(GIVEN EXERCISE)
Copy each of the records below word for word, with no changes.
——————
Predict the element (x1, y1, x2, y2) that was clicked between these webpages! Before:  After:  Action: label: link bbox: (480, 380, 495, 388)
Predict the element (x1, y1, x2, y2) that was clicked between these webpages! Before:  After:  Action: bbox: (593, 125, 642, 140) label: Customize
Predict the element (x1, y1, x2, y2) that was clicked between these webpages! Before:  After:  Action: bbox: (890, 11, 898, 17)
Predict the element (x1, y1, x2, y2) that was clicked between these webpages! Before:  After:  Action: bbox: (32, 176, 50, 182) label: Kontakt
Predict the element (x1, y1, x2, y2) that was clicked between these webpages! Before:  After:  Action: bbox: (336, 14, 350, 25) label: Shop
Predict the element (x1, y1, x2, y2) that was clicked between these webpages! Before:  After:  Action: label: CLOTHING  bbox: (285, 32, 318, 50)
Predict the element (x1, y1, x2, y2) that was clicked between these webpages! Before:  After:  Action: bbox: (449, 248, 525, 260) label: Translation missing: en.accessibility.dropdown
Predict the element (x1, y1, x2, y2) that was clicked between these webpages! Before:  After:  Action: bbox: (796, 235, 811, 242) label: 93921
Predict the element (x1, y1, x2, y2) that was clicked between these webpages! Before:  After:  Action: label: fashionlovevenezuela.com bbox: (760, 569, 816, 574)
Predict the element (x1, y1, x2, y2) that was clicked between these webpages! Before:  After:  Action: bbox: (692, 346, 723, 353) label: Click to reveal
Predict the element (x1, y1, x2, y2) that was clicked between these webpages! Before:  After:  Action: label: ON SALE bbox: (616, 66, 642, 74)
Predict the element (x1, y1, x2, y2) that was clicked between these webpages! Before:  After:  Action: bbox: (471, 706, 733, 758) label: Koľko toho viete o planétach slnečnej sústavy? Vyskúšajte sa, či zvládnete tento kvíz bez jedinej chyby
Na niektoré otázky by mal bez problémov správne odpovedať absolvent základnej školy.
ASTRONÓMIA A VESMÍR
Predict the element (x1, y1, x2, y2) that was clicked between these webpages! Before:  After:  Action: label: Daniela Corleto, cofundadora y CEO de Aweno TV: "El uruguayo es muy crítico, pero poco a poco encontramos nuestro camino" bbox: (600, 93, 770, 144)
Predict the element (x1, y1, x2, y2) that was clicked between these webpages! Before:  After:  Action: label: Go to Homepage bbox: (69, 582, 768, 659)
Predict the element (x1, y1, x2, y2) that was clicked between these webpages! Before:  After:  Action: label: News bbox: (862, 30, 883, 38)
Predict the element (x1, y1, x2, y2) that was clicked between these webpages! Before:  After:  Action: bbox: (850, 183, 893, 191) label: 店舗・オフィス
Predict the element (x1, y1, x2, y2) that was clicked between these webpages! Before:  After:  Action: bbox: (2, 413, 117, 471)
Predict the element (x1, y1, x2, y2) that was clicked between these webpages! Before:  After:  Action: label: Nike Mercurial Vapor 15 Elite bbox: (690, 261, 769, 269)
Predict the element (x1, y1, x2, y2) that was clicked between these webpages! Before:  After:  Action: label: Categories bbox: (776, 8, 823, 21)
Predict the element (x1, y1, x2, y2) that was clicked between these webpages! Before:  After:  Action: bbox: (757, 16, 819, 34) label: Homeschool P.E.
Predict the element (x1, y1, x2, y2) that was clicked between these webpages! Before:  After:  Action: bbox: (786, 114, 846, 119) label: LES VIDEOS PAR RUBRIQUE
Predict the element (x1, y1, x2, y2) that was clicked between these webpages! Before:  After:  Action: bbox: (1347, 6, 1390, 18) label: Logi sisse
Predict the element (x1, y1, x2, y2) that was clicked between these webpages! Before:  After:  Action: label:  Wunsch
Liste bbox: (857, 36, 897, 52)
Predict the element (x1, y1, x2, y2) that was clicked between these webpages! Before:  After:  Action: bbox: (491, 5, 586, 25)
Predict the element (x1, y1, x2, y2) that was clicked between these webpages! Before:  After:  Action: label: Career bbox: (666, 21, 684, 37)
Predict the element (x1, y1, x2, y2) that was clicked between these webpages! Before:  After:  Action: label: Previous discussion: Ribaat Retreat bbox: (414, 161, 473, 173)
——————
(TASK OUTPUT)
Predict the element (x1, y1, x2, y2) that was clicked between these webpages! Before:  After:  Action: label: link bbox: (480, 380, 495, 388)
Predict the element (x1, y1, x2, y2) that was clicked between these webpages! Before:  After:  Action: bbox: (593, 125, 642, 140) label: Customize
Predict the element (x1, y1, x2, y2) that was clicked between these webpages! Before:  After:  Action: bbox: (890, 11, 898, 17)
Predict the element (x1, y1, x2, y2) that was clicked between these webpages! Before:  After:  Action: bbox: (32, 176, 50, 182) label: Kontakt
Predict the element (x1, y1, x2, y2) that was clicked between these webpages! Before:  After:  Action: bbox: (336, 14, 350, 25) label: Shop
Predict the element (x1, y1, x2, y2) that was clicked between these webpages! Before:  After:  Action: label: CLOTHING  bbox: (285, 32, 318, 50)
Predict the element (x1, y1, x2, y2) that was clicked between these webpages! Before:  After:  Action: bbox: (449, 248, 525, 260) label: Translation missing: en.accessibility.dropdown
Predict the element (x1, y1, x2, y2) that was clicked between these webpages! Before:  After:  Action: bbox: (796, 235, 811, 242) label: 93921
Predict the element (x1, y1, x2, y2) that was clicked between these webpages! Before:  After:  Action: label: fashionlovevenezuela.com bbox: (760, 569, 816, 574)
Predict the element (x1, y1, x2, y2) that was clicked between these webpages! Before:  After:  Action: bbox: (692, 346, 723, 353) label: Click to reveal
Predict the element (x1, y1, x2, y2) that was clicked between these webpages! Before:  After:  Action: label: ON SALE bbox: (616, 66, 642, 74)
Predict the element (x1, y1, x2, y2) that was clicked between these webpages! Before:  After:  Action: bbox: (471, 706, 733, 758) label: Koľko toho viete o planétach slnečnej sústavy? Vyskúšajte sa, či zvládnete tento kvíz bez jedinej chyby
Na niektoré otázky by mal bez problémov správne odpovedať absolvent základnej školy.
ASTRONÓMIA A VESMÍR
Predict the element (x1, y1, x2, y2) that was clicked between these webpages! Before:  After:  Action: label: Daniela Corleto, cofundadora y CEO de Aweno TV: "El uruguayo es muy crítico, pero poco a poco encontramos nuestro camino" bbox: (600, 93, 770, 144)
Predict the element (x1, y1, x2, y2) that was clicked between these webpages! Before:  After:  Action: label: Go to Homepage bbox: (69, 582, 768, 659)
Predict the element (x1, y1, x2, y2) that was clicked between these webpages! Before:  After:  Action: label: News bbox: (862, 30, 883, 38)
Predict the element (x1, y1, x2, y2) that was clicked between these webpages! Before:  After:  Action: bbox: (850, 183, 893, 191) label: 店舗・オフィス
Predict the element (x1, y1, x2, y2) that was clicked between these webpages! Before:  After:  Action: bbox: (2, 413, 117, 471)
Predict the element (x1, y1, x2, y2) that was clicked between these webpages! Before:  After:  Action: label: Nike Mercurial Vapor 15 Elite bbox: (690, 261, 769, 269)
Predict the element (x1, y1, x2, y2) that was clicked between these webpages! Before:  After:  Action: label: Categories bbox: (776, 8, 823, 21)
Predict the element (x1, y1, x2, y2) that was clicked between these webpages! Before:  After:  Action: bbox: (757, 16, 819, 34) label: Homeschool P.E.
Predict the element (x1, y1, x2, y2) that was clicked between these webpages! Before:  After:  Action: bbox: (786, 114, 846, 119) label: LES VIDEOS PAR RUBRIQUE
Predict the element (x1, y1, x2, y2) that was clicked between these webpages! Before:  After:  Action: bbox: (1347, 6, 1390, 18) label: Logi sisse
Predict the element (x1, y1, x2, y2) that was clicked between these webpages! Before:  After:  Action: label:  Wunsch
Liste bbox: (857, 36, 897, 52)
Predict the element (x1, y1, x2, y2) that was clicked between these webpages! Before:  After:  Action: bbox: (491, 5, 586, 25)
Predict the element (x1, y1, x2, y2) that was clicked between these webpages! Before:  After:  Action: label: Career bbox: (666, 21, 684, 37)
Predict the element (x1, y1, x2, y2) that was clicked between these webpages! Before:  After:  Action: label: Previous discussion: Ribaat Retreat bbox: (414, 161, 473, 173)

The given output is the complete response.